マンションの大規模修繕とは、マンション全体で行われる計画的な修繕工事のことです。

マンションだけでなく、一軒家やビルなど建物であればなんでも、年月を経るにつれてさまざまな部分に劣化や不具合が生じるものです。戸建てであれば、持ち主の考え方や資金などの都合によってメンテナンスのタイミングを決めることができますが、多くの世帯が入居しているマンションでは、全員の同意を得るのは非常に困難です。

もちろん、劣化や不具合が生じるたびに修繕や補修を行っていたのではコストや手間が馬鹿になりません。

そこで、マンション全体の修繕に関する計画をあらかじめ定めておいて、一気にまとめてメンテナンスを行うという方法が取られているのです。

快適な住環境や資産価値を維持するために必要

共用部の床のタイルがはげている、階段の手すりがボロボロで危ないといった状況をそのまま放置していると、住環境に影響が出てきます。

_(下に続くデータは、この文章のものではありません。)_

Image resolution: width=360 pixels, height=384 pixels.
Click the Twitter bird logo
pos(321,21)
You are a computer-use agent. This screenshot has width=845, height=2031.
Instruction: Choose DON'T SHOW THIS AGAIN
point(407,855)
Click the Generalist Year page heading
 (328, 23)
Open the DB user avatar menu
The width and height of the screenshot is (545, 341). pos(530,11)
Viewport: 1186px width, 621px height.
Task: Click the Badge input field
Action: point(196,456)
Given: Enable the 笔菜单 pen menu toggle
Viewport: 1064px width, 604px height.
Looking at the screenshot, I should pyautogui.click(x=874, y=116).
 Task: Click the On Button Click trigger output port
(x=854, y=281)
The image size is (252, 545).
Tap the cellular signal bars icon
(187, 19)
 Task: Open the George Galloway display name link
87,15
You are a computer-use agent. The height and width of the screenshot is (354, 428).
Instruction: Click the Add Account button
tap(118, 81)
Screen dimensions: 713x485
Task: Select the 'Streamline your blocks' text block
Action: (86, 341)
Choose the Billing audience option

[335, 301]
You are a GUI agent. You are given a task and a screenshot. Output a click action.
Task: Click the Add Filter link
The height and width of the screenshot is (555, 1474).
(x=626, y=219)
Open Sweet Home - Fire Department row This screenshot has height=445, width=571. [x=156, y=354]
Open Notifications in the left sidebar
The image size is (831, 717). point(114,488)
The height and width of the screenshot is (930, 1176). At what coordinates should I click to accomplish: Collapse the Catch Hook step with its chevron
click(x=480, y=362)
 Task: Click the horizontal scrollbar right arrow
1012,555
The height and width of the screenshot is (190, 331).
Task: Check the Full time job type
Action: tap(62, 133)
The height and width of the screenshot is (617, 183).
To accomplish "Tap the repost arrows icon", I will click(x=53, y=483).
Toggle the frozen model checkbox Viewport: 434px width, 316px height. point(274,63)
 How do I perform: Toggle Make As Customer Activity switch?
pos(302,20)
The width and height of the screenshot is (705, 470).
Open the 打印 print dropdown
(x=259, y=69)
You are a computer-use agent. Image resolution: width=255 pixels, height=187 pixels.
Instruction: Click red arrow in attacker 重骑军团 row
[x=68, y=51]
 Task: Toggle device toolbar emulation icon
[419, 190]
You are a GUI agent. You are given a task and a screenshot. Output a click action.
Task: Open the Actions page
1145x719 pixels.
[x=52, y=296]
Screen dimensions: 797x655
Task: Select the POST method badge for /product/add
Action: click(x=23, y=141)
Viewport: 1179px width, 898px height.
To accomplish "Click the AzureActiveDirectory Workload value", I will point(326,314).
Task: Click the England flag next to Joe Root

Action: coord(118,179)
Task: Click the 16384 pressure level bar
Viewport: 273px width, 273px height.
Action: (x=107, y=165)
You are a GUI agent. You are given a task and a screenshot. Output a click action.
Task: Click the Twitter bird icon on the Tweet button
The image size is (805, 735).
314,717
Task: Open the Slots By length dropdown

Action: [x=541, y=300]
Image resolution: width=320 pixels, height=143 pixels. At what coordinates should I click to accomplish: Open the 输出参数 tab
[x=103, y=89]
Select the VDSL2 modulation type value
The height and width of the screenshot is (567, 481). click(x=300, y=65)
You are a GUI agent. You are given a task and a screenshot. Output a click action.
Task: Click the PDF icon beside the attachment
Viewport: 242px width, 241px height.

また、外壁の塗装が剥げてきていたり、屋上の防水機能が弱まった影響でマンションの寿命が短くなっていたりすると、マンションの資産価値が下落してしまうかもしれません。

マンションに住み続ける方にとっては住環境の維持は必要不可欠です。また、今後売却することも検討している方にとっては、納得できる値段で売却できるよう、資産価値の維持が重要なポイントとなります。

今後そのマンションに住み続けるかどうかを問わず、マンションの大規模修繕はすべての住民にとって大事なことであるといえるでしょう。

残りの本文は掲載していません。